The Positivists’ influence was vast.  The winds of war and genocide dispersed them across the West, and their sensibility, if not their theses, came to dominate philosophy in Anglophone universities and even seeped into the broader culture.  (Surely Mr. Spock is their nephew, and New Math partly their fault.)  Today their doctrine is part of the standard philosophical curriculum, though mainly as another cautionary example on philosophy’s long record of failures. 
Their view fell into disfavour for a number of reasons, one being that it was false.  But falsehood played only an indirect role.  There was no definitive refutation of Positivism, only challenges that it never managed to meet.  For one, the Positivists never pinned down exactly which statements were meaningful and which weren’t.  Every attempt at a precise criterion seemed to legitimize too much metaphysics or condemn too much successful science.  And in 1951, Willard Quine shocked philosophy (to hear some tell it) by arguing that there was no real difference between meaning and fact.  On his view, even statements like ‘All bachelors are men’, widely thought to hold in virtue of the meanings of words alone, could be overturned if we encountered enough empirical anomalies (and surely by now we have).  So if there was really no difference between questions of meaning and questions of truth, how could the Positivists call metaphysics meaningless? 
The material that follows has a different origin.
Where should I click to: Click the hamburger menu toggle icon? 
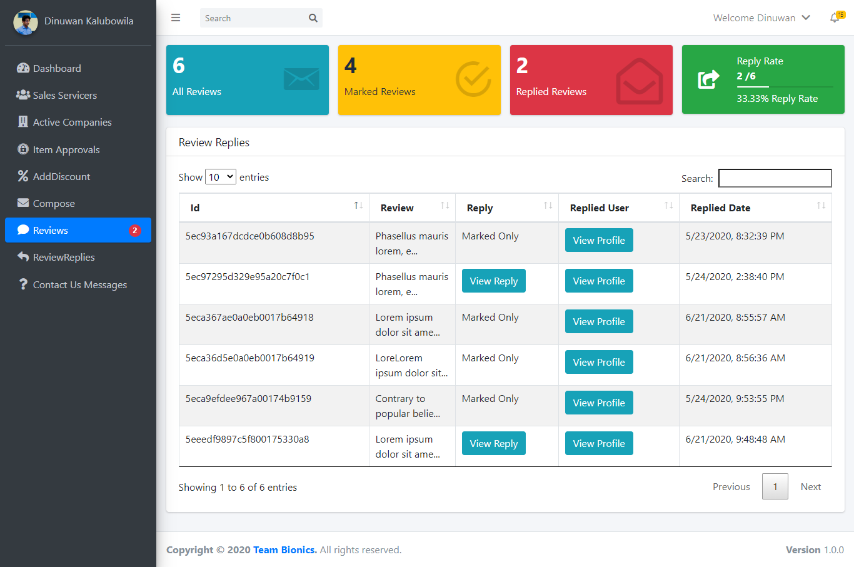(x=176, y=18)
But even Quine’s argument wasn’t a knock-out punch.  It was a challenge:  Explain the difference between meaning and fact without falling back on other distinctions that amount to essentially the same thing.  And not surprisingly, no one managed it.
But my purpose here isn’t to review the history of Logical Positivism’s failures.  I want to explore a more general and intuitive objection to the whole idea of an empiricist criterion of meaningfulness.  The key concept is a slippery one:  understanding.  But slippery as the idea may be, it seems clear that we can understand claims that have no empirical implications.  On the other hand, metaphysics may face a great challenge in making itself understood. 
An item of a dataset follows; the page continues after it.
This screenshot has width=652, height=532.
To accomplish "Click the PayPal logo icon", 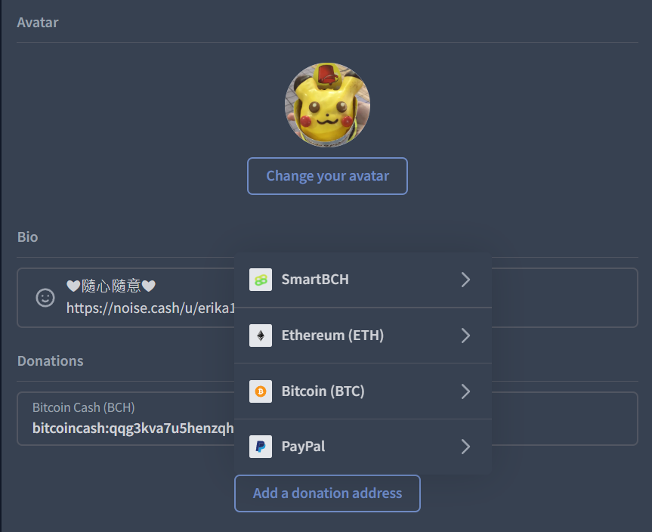I will [x=261, y=447].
            Suppose I sit down in a London Underground train, and the woman sitting next to me whispers to me, “There are invisible unicorns all around us.  They’re completely undetectable.  They have absolutely no effect on anything that we can see, feel, or otherwise sense, but they’re here.”  Clearly this woman is mad (one of the perennial charms of public transportation).  But I don’t feel inclined to say her claim is meaningless.  I would say it’s false, and I suspect that many readers would, too.  And yet, it seems to have no empirical implications whatsoever.  The claim itself even says as much:  The unicorns have absolutely no effect on anything we can sense.
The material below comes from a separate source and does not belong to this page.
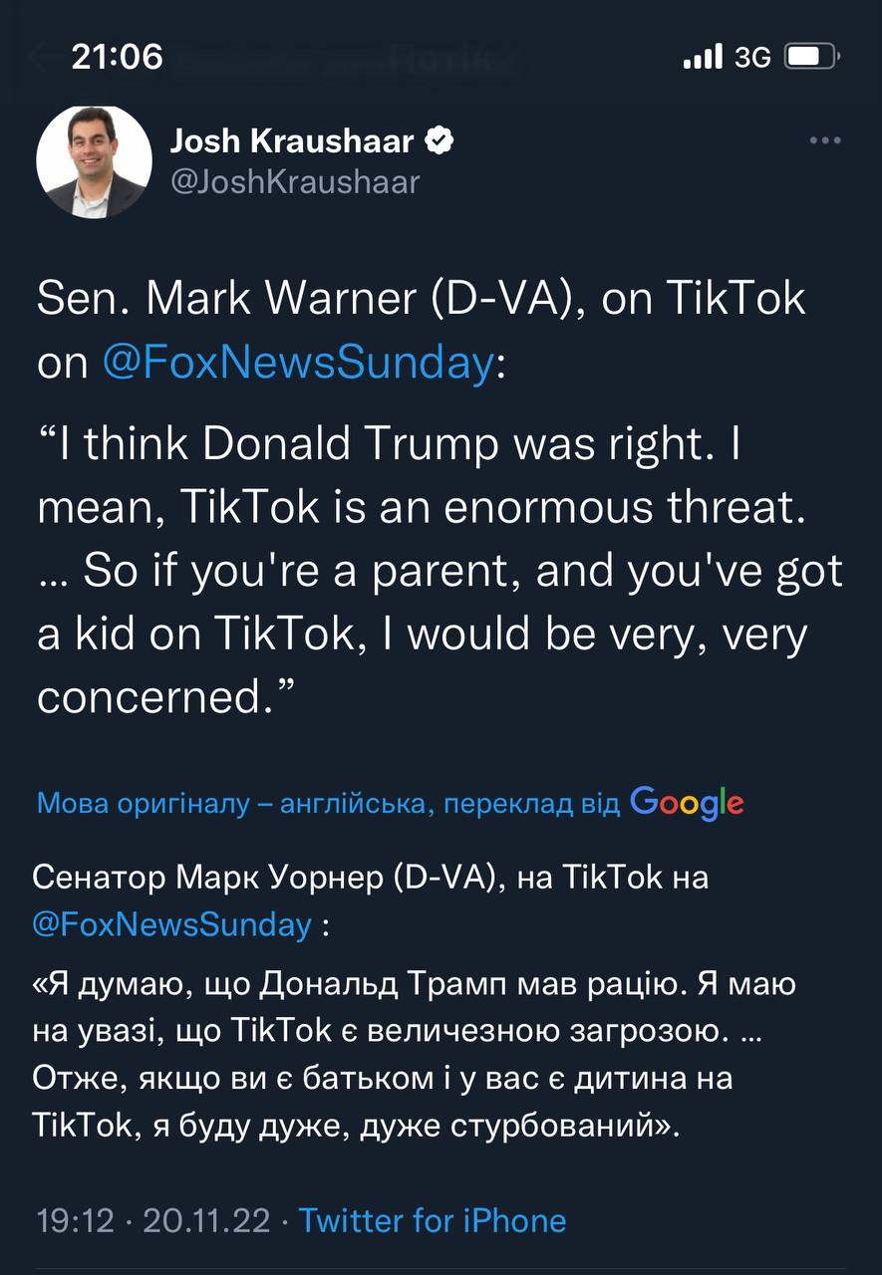Tap the 19:12 tweet timestamp
This screenshot has width=882, height=1275.
[x=76, y=1220]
            So why am I inclined to regard this claim as meaningful?  And I don’t mean meaningful in some vaguely expressive way, like poetry or a Jackson Pollack or Mingus’s “Goodbye Pork Pie Hat”.  I think it actually asserts something about how the world is.  Something very false, no doubt, but something.  Why?  It seems to me this is because I can situate the claim within my picture of the world, i.e., within the network of concepts that I already grasp.  I know what unicorns are supposed to be, and I assume they’re supposed to be made of some sort of matter.  I have some sense of what matter is, at least insofar as I can normally tell when there are big hunks of it around, and I know roughly what to expect of it.  As well, I can imagine there being two kinds of matter in the same place that have no effect on each other.  (We have neutrinos, which hardly do anything to other particles, so why couldn’t we have further particles that interact with each other but don’t interact with the particles we are made of at all?)  I can picture the shapes of the unicorns, and locate them in space and time.  I imagine them now loping up and down the tube car forlornly.  I don’t see any reason to believe there are such things, and given the arbitrariness of the proposal, it seems extremely unlikely, to say the least.  It’s just one ridiculous, random hypothesis out of billions.  But I seem at least to understand it.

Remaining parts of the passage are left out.